“On our way into growth markets supported by strong cash flow”
“We close the second quarter of 2012 with a mixed report. Both cash flow and liquidity continued to improve year-on-year whereas operational EBIT remained at about the level of the first quarter, as we also guided in April.
“In operations we had significant scheduled maintenance stoppages in Biomaterials, and late in the quarter we added production curtailments in Printing and Reading and Building and Living to fight the clearly weakening market conditions. It is clear that the continuing issues in the eurozone started to have a more material impact on our key markets during the later part of the second quarter, especially in the Building and Living and Printing and Reading Business Areas. In Printing and Reading the cyclical weakness is amplified by the ongoing structural change towards digitalisation of media and advertising that we have seen in Europe since 2007.

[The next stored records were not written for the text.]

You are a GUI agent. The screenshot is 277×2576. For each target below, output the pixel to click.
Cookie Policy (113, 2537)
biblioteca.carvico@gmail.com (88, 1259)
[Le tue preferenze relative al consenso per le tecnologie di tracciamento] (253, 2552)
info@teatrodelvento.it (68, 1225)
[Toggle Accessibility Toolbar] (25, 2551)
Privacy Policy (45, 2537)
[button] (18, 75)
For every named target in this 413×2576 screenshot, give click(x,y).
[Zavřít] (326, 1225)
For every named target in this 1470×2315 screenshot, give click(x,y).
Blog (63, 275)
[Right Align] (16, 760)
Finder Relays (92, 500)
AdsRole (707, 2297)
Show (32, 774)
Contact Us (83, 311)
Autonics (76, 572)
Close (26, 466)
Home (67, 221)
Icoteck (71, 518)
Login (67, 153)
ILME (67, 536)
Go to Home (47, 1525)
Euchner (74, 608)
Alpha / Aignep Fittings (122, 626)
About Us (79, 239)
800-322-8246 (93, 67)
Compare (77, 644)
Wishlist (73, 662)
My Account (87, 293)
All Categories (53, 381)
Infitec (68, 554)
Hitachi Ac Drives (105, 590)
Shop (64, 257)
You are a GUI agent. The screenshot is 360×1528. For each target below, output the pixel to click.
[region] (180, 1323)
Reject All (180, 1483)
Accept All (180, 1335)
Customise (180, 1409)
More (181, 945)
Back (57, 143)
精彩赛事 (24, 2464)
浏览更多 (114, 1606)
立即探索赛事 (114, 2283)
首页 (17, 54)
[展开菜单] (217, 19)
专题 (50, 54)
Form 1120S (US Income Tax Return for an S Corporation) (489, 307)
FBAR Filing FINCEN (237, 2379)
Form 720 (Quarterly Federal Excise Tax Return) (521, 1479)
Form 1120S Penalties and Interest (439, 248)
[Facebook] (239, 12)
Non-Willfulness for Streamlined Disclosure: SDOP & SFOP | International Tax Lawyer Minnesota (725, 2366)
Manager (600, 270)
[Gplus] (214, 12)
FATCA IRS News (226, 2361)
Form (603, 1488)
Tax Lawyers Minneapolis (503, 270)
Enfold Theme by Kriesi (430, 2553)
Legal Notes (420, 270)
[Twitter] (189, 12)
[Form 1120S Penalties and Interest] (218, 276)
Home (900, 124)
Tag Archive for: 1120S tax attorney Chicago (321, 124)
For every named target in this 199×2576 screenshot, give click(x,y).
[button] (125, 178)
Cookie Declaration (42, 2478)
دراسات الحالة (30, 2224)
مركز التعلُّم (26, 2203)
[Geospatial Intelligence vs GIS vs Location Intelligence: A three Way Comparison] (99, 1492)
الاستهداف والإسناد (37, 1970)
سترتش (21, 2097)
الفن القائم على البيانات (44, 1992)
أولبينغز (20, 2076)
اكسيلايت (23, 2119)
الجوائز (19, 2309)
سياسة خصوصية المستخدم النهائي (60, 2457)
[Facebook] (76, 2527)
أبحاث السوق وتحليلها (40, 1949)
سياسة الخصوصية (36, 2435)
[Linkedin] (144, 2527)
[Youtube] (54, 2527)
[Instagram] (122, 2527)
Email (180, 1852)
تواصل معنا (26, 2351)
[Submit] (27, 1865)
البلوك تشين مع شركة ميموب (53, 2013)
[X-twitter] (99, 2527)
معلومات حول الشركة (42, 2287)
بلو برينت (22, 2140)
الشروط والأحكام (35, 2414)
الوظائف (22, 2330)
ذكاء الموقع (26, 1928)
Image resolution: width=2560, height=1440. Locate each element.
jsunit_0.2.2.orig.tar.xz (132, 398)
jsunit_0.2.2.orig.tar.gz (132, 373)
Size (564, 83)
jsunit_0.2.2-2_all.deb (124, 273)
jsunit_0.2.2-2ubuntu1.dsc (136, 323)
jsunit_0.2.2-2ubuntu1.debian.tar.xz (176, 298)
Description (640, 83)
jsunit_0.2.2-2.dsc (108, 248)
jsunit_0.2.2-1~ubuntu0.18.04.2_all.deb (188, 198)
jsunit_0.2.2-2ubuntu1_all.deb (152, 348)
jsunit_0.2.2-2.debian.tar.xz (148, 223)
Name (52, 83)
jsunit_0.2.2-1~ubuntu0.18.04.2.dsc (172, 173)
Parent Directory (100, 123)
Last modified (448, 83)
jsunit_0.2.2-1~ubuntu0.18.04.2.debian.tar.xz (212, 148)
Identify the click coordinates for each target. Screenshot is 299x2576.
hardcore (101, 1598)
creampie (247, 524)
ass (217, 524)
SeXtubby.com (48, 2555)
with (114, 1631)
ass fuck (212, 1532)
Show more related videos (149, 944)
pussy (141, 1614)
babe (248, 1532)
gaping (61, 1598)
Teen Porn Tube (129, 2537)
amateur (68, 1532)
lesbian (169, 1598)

“The reality, as for most of the past five years since 2007, is that the environment is not going to get any easier. We need to double our own efforts to get through the short-term and long-term challenges. Operationally, every Business Area needs not only to complete the announced restructuring programmes, and the literally hundreds of cost and productivity improvement efforts, but also to add more of them and implement them faster. We also must and will continue to adjust our manufacturing capacity to the market demand, as we have been doing since late in the second quarter. This is crucial not only to maximise our margins with a focused market and product mix, but also to further demonstrate that we can get through the market cycles with continued solid cash generation.
“This cash flow is critical for us to continue to move the Group into higher-return growth markets with strong and defendable competitive positions. Completion of the Ostrołęka light-weight board machine, Skoghall Mill upgrade and Montes del Plata Pulp Mill are all steps on this transformation path. They will be followed by the strategic consumer board investment in Guangxi, China. This is our road into a new, growth market future.”